Тогда с ним произошло чудо, он как бы пробудился ото сна, особенно, когда оказался в Италии. Зиму он прожил во Флоренции.
Там он начал писать. Написал небольшое эссе о Донателло[11] и его влиянии на искусство, о том, как художник проложил совершенно новый путь в искусстве, и он объяснял, как формальный язык Донателло непроизвольно вел к стилю барокко. Но эту работу он выполнил за один вечер, в спешке, робея и волнуясь. Потом он боялся перечитать написанное, боялся, что не понравится, что все окажется выдумкой собственного воображения. В ту зиму во Флоренции он понял, что такое искусство. Что такое духовная жизнь человека. И он посвятил себя поиску, неустанному поиску самых сокровенных движущих сил современного искусства, так сказать, сути искусства, его души.
Поэтому он с жадностью набросился на чтение. Книги, книги и книги. Беспорядочное чтение, хаотическое. Новеллы Боккаччо и Саккетти[12], потом снова история искусства… И еще он упорно стремился понять античность, восхищавшую всех во все времена. В ту зиму он читал также Леопарди[13], единственного из итальянских писателей, который по сути заставил его ум работать на полную мощность. В меланхолии Леопарди, в его безграничной безнадежности он усмотрел свое личное, близкое ему. Он написал очерк о Леопарди и сегодня отнес его вместе с другими своими сочинениями в редакцию одного журнала.

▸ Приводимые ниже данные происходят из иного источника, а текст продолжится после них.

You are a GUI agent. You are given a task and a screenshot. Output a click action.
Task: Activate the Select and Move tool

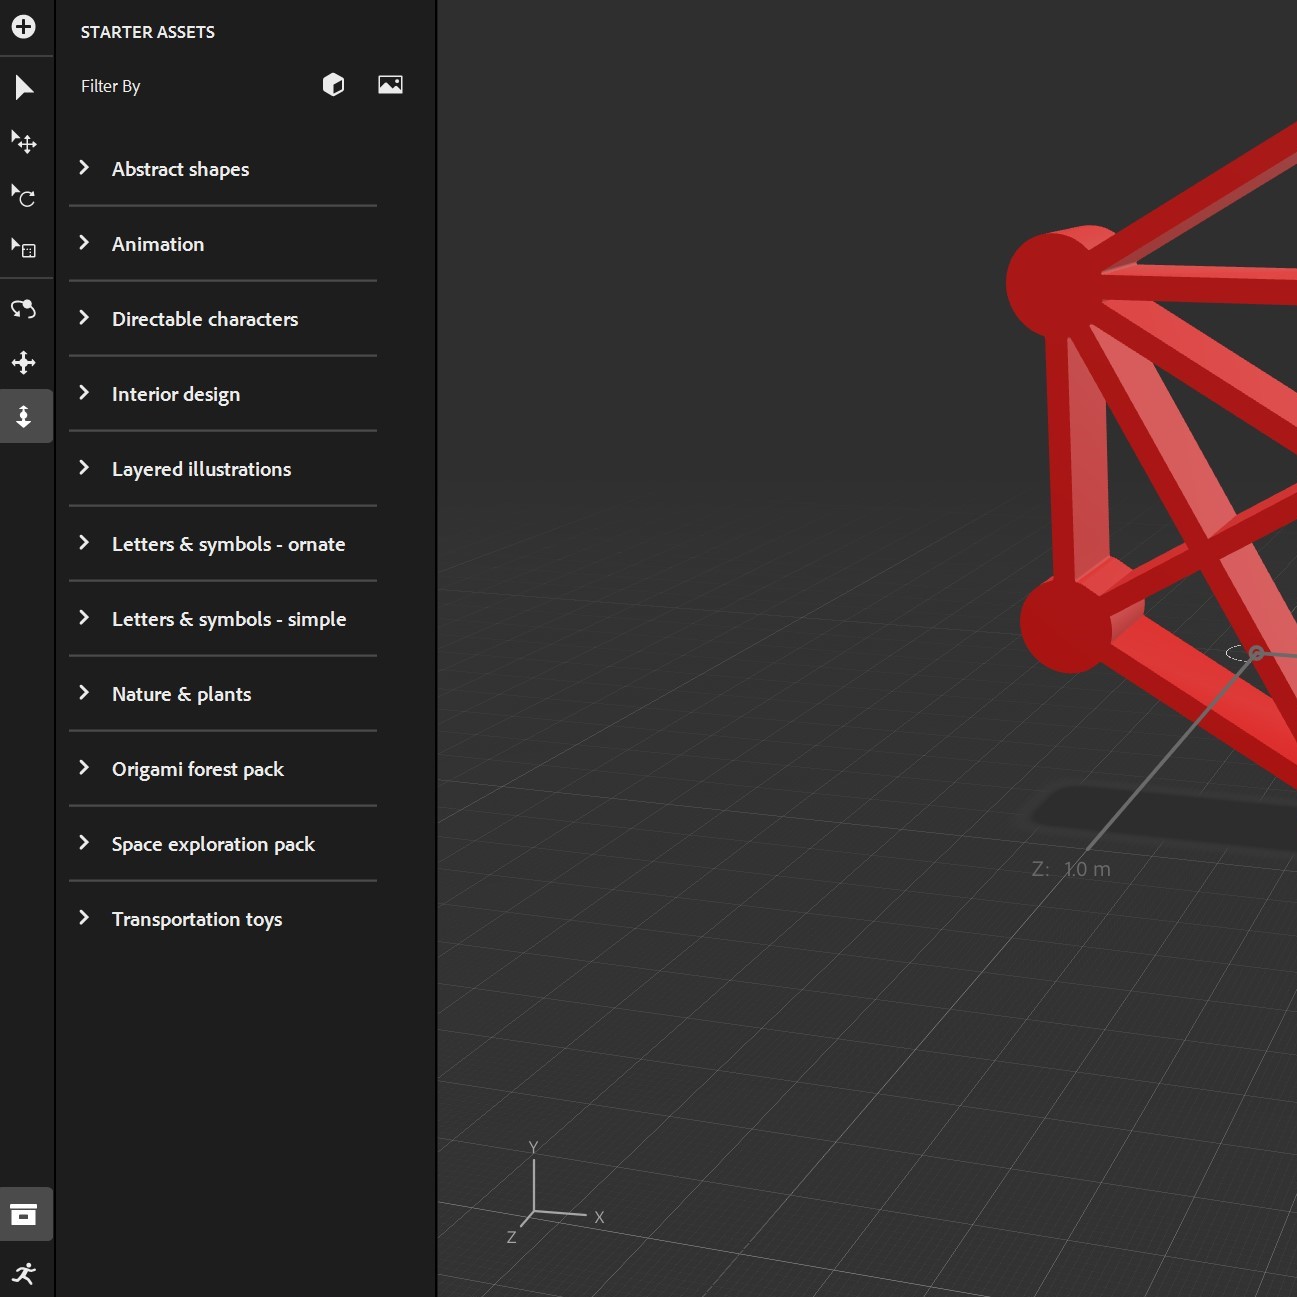coord(22,143)
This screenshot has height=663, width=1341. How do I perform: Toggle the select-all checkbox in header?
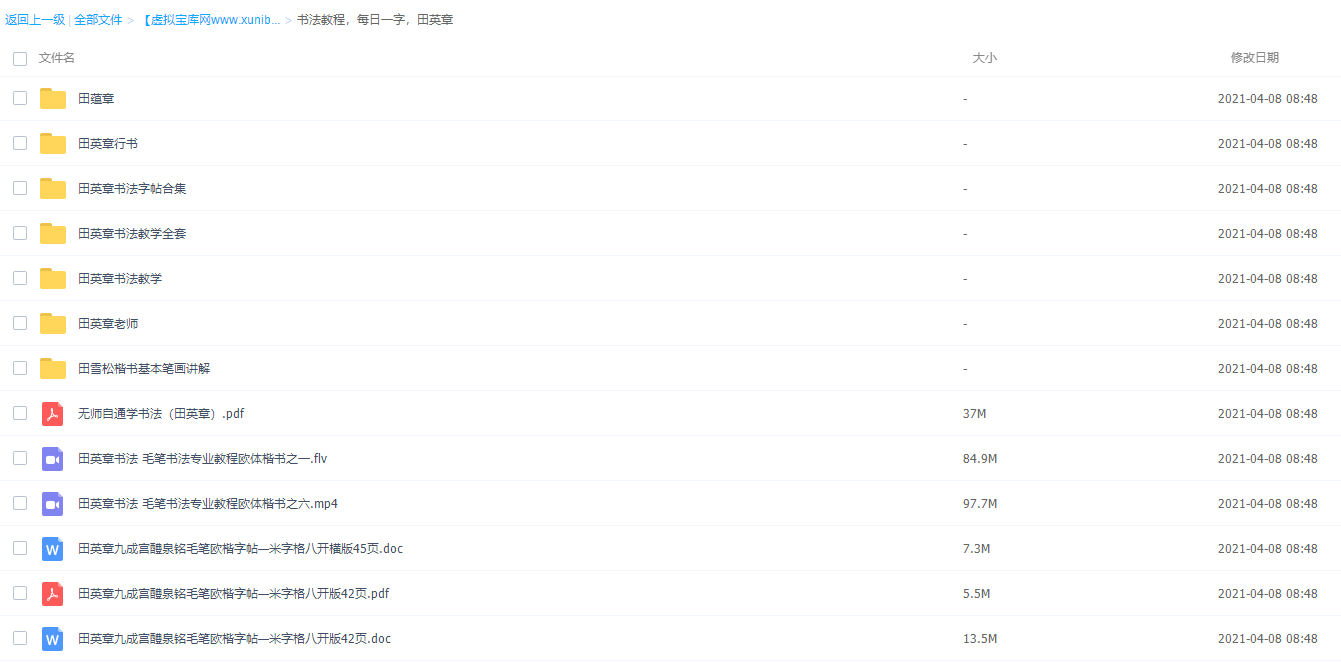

Но его работы никогда не приносили ему успеха, он не был уверен в своих силах, сомневался в собственных взглядах и мнениях. В Риме он увидел нечто: там наверху, на Палатино[14], он увидел это. Упавшие капители колонн лежали на земле, покрытые роскошной, блестящей, по-майски зеленой листвой аканта. Но вот колонна, разбитая колонна с капителью, в ее орнаменте лист аканта, чудо, вот это искусство, подлинное!.. Он мыслил так, находясь вблизи, вблизи зеленого аканта у подножия колонны… Это видение стало символом всей поездки, символом его собственного художественного воображения. Вновь и вновь он поднимался на Палатино, находил это место с колонной, стоял и смотрел. Ах, весна, ах, Рим!
Но эти годы были также годами безудержной тоски, тоски. По Кристиании, по ушедшей молодости, любви… Как только раздавался звонок в дверь, он тотчас же думал, что пришла Дагни Лино, хотя знал, ведь невозможно, невозможно.
И все это давило, давило, ум разрывался, бороться не имело смысла.
Он был человеком-одиночкой, он не мог быть как все, «участвовать» вместе со всеми. Он стоял вне толпы, он был одинок. Он испугался этого невероятного своего одиночества. В своем первом «сентиментальном путешествии» он познакомился со многими женщинами. Во Флоренции — с хорошенькой молоденькой датчанкой, Евой Бирх-Томсен, она стала его любовницей. Но ни она, и никто другой из всех, с кем довелось свести знакомство, не запали глубоко в душу, не проникли настолько глубоко в его жизнь, чтобы изменить ее, чтобы подвигнуть его на действие.